[Work instruction] Go through the following data and transcribe exactly the stretch of lines from the one holding "You are a computer-use agent. Image" to the one holding "Task: Select the French Fries item", both included.

*** Opening of Task inputs ***

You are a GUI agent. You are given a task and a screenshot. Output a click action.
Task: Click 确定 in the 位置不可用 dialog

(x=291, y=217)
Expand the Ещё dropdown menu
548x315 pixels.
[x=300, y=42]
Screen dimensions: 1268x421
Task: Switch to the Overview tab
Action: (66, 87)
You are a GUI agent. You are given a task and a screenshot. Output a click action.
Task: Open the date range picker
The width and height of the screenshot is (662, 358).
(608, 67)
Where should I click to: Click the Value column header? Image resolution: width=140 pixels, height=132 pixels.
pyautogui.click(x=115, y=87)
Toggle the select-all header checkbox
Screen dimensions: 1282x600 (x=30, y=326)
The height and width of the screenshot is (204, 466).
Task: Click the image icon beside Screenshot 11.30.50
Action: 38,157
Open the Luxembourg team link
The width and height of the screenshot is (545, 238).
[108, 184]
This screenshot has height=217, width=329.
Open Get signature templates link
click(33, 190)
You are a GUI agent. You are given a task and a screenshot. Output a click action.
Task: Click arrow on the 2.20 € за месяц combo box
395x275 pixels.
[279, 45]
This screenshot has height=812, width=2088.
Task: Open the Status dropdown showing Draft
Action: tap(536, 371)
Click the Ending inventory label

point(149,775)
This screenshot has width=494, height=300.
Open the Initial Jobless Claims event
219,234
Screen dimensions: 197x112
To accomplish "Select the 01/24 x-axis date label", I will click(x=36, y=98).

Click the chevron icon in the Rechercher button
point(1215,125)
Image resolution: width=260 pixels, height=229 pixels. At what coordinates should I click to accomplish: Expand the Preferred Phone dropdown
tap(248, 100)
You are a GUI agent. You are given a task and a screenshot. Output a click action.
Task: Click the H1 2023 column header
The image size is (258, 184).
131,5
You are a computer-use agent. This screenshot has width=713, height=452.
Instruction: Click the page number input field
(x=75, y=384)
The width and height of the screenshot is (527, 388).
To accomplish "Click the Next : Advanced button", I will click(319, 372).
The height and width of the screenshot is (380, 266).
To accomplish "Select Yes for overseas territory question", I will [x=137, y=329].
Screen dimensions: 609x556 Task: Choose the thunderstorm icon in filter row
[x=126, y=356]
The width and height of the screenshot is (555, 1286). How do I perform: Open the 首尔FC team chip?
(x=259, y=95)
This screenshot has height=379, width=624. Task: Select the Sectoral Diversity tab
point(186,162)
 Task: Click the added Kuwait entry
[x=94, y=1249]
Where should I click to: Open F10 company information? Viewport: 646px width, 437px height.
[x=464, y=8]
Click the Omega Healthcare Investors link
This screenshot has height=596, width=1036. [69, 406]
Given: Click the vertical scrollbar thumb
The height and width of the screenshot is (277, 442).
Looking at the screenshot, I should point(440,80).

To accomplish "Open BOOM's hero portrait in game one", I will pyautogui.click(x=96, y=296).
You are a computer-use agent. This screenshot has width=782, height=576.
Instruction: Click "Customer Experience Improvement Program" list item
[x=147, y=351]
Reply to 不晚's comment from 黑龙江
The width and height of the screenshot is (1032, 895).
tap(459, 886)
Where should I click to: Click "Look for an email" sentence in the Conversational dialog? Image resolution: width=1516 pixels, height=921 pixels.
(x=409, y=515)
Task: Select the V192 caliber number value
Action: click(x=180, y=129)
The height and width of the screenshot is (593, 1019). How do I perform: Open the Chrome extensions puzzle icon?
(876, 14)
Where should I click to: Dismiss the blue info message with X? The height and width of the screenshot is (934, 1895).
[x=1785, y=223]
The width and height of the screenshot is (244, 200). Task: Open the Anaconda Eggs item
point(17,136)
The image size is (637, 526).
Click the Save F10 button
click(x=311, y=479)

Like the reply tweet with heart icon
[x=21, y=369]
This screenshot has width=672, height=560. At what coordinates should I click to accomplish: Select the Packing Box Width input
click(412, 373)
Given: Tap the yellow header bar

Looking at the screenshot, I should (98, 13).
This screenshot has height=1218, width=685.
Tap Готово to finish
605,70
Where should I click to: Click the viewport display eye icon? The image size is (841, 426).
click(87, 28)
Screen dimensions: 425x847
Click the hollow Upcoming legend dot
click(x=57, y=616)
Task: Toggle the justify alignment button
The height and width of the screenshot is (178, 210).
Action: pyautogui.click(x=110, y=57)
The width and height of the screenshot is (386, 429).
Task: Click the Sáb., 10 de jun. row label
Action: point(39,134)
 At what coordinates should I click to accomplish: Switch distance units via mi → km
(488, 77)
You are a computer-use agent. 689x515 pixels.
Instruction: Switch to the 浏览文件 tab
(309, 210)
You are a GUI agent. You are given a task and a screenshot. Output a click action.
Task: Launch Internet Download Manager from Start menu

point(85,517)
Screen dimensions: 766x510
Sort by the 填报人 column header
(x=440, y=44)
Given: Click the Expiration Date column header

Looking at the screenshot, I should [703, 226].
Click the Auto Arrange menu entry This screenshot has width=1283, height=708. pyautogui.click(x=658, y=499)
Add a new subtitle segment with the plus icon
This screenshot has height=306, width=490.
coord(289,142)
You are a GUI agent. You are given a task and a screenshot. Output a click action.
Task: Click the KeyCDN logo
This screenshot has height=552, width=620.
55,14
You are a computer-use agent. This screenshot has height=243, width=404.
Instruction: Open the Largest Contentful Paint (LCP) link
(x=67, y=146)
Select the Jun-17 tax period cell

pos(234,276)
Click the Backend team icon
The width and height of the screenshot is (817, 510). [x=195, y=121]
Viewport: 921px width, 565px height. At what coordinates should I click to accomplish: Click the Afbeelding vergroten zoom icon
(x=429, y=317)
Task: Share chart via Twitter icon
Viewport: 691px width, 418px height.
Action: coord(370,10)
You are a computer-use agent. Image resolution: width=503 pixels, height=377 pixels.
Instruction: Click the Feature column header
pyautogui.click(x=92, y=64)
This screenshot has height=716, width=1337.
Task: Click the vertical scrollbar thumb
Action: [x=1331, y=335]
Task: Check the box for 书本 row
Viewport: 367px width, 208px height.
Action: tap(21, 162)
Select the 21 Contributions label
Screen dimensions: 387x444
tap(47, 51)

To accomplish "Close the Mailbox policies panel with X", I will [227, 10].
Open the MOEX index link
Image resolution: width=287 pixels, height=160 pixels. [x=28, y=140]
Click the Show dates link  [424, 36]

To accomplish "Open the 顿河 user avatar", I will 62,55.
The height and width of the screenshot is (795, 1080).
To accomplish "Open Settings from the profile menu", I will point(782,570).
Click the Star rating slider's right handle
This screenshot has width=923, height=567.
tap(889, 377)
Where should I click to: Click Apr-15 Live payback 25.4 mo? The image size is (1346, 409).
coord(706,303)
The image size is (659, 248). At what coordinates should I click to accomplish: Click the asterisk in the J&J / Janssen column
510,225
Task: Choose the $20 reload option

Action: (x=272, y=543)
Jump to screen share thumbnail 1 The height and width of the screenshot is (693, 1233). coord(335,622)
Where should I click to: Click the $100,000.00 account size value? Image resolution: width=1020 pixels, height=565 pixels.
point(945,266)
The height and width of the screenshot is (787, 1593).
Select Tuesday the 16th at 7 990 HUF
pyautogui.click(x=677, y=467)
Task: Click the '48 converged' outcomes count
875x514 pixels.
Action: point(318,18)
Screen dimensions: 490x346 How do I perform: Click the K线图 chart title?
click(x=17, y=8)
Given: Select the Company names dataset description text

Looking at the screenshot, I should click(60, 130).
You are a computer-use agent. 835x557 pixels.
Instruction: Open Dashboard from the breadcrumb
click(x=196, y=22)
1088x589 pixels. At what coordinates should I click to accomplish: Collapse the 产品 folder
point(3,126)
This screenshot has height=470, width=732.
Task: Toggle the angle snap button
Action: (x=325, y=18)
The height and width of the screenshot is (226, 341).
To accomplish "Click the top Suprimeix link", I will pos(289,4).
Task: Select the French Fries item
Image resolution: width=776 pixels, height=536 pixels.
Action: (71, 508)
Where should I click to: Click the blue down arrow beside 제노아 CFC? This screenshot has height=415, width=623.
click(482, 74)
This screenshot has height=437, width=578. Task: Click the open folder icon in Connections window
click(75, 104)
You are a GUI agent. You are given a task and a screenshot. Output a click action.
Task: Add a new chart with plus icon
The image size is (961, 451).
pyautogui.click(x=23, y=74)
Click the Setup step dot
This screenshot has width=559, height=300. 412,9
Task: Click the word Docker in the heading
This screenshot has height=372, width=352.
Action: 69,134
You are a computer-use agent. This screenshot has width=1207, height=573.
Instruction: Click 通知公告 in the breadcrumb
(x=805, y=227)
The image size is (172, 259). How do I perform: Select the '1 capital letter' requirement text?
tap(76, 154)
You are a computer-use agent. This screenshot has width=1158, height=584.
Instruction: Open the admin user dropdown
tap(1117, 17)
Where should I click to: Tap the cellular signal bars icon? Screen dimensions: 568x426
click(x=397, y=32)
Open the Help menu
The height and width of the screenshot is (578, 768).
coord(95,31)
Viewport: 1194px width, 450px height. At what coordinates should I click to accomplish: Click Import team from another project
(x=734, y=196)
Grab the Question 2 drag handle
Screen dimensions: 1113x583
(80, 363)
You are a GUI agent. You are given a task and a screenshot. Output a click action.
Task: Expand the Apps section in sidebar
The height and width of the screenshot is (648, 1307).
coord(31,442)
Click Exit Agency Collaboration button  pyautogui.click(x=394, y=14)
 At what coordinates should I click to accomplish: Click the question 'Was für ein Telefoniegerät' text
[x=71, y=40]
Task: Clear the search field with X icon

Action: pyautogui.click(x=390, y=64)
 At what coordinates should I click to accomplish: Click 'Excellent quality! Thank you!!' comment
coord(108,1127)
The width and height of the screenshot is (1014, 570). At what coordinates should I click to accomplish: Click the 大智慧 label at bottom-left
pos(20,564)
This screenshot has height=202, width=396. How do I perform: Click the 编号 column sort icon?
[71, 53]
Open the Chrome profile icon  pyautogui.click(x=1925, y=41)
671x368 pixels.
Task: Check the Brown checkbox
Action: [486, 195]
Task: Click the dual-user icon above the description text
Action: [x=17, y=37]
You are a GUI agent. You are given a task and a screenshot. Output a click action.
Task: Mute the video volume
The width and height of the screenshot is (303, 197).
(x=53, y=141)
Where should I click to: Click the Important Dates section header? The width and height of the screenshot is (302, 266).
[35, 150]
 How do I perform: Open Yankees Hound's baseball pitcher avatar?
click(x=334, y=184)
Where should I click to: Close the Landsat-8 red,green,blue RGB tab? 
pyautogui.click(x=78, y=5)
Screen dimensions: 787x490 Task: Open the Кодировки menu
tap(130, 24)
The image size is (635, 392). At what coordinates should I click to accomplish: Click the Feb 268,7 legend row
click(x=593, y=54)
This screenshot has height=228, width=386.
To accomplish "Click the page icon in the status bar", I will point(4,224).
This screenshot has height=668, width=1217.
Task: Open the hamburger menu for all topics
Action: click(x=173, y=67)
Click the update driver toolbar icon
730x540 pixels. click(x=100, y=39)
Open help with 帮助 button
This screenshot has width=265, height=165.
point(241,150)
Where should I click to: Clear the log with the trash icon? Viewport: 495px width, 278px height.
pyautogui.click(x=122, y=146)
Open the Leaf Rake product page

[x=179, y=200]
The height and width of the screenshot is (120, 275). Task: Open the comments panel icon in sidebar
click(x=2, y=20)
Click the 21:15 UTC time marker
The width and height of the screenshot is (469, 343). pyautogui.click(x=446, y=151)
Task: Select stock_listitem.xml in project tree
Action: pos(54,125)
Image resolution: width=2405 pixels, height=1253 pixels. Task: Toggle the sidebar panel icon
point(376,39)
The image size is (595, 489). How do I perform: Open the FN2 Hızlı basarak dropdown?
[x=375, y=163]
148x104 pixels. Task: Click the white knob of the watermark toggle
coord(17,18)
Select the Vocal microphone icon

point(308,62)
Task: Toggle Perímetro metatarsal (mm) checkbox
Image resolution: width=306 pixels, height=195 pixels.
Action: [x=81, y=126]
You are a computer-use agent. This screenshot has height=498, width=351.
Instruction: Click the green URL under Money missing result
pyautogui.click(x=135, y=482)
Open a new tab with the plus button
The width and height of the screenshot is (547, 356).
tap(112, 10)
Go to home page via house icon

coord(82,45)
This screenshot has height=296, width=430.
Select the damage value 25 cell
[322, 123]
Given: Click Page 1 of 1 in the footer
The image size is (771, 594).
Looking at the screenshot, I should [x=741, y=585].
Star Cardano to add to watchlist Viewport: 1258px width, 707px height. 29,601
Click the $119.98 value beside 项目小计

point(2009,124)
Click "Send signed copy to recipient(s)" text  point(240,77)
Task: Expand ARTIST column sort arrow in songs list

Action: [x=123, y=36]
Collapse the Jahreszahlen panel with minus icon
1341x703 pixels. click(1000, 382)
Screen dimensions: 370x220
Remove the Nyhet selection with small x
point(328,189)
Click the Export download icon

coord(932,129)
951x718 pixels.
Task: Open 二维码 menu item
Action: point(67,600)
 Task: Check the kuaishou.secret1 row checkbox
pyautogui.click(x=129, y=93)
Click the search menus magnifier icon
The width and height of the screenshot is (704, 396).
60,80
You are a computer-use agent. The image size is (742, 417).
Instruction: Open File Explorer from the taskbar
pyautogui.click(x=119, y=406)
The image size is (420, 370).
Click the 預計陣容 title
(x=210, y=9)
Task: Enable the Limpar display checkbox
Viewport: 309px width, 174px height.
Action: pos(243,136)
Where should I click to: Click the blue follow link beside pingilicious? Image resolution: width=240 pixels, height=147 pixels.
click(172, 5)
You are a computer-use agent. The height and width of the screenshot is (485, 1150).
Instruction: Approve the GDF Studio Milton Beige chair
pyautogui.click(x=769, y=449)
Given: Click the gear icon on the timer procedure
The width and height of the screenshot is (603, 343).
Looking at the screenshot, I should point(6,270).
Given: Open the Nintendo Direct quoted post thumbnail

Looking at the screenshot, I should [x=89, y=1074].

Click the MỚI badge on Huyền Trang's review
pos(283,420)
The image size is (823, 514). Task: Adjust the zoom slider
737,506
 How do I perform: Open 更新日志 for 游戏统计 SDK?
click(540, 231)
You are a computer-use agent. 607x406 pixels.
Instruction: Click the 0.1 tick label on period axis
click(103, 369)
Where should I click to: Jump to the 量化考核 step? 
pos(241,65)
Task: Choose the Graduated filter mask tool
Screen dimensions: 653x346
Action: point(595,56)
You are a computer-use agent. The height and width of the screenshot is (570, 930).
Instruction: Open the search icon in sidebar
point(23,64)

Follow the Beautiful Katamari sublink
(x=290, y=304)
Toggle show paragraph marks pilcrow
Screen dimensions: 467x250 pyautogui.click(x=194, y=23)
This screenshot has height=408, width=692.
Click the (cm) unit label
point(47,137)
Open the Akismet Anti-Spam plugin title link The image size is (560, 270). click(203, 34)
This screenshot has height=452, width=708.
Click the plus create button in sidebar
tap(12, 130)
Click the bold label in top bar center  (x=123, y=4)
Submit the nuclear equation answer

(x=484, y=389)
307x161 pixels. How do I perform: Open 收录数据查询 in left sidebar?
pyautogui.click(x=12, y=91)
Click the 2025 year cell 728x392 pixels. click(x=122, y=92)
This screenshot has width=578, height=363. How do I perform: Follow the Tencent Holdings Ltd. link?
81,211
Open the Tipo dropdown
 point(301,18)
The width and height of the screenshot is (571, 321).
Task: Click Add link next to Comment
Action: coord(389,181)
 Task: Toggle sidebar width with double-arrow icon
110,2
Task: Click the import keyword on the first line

*** Close of Task inputs ***

[Solution to the exercise]
You are a computer-use agent. Image resolution: width=503 pixels, height=377 pixels.
Instruction: Click the Feature column header
pyautogui.click(x=92, y=64)
This screenshot has height=716, width=1337.
Task: Click the vertical scrollbar thumb
Action: [x=1331, y=335]
Task: Check the box for 书本 row
Viewport: 367px width, 208px height.
Action: tap(21, 162)
Select the 21 Contributions label
Screen dimensions: 387x444
tap(47, 51)

To accomplish "Close the Mailbox policies panel with X", I will [227, 10].
Open the MOEX index link
Image resolution: width=287 pixels, height=160 pixels. [x=28, y=140]
Click the Show dates link  [424, 36]

To accomplish "Open the 顿河 user avatar", I will 62,55.
The height and width of the screenshot is (795, 1080).
To accomplish "Open Settings from the profile menu", I will point(782,570).
Click the Star rating slider's right handle
This screenshot has width=923, height=567.
tap(889, 377)
Where should I click to: Click Apr-15 Live payback 25.4 mo? The image size is (1346, 409).
coord(706,303)
The image size is (659, 248). At what coordinates should I click to accomplish: Click the asterisk in the J&J / Janssen column
510,225
Task: Choose the $20 reload option

Action: (x=272, y=543)
Jump to screen share thumbnail 1 The height and width of the screenshot is (693, 1233). coord(335,622)
Where should I click to: Click the $100,000.00 account size value? Image resolution: width=1020 pixels, height=565 pixels.
point(945,266)
The height and width of the screenshot is (787, 1593).
Select Tuesday the 16th at 7 990 HUF
pyautogui.click(x=677, y=467)
Task: Click the '48 converged' outcomes count
875x514 pixels.
Action: point(318,18)
Screen dimensions: 490x346 How do I perform: Click the K线图 chart title?
click(x=17, y=8)
Given: Select the Company names dataset description text

Looking at the screenshot, I should click(60, 130).
You are a computer-use agent. 835x557 pixels.
Instruction: Open Dashboard from the breadcrumb
click(x=196, y=22)
1088x589 pixels. At what coordinates should I click to accomplish: Collapse the 产品 folder
point(3,126)
This screenshot has height=470, width=732.
Task: Toggle the angle snap button
Action: (x=325, y=18)
The height and width of the screenshot is (226, 341).
To accomplish "Click the top Suprimeix link", I will pos(289,4).
Task: Select the French Fries item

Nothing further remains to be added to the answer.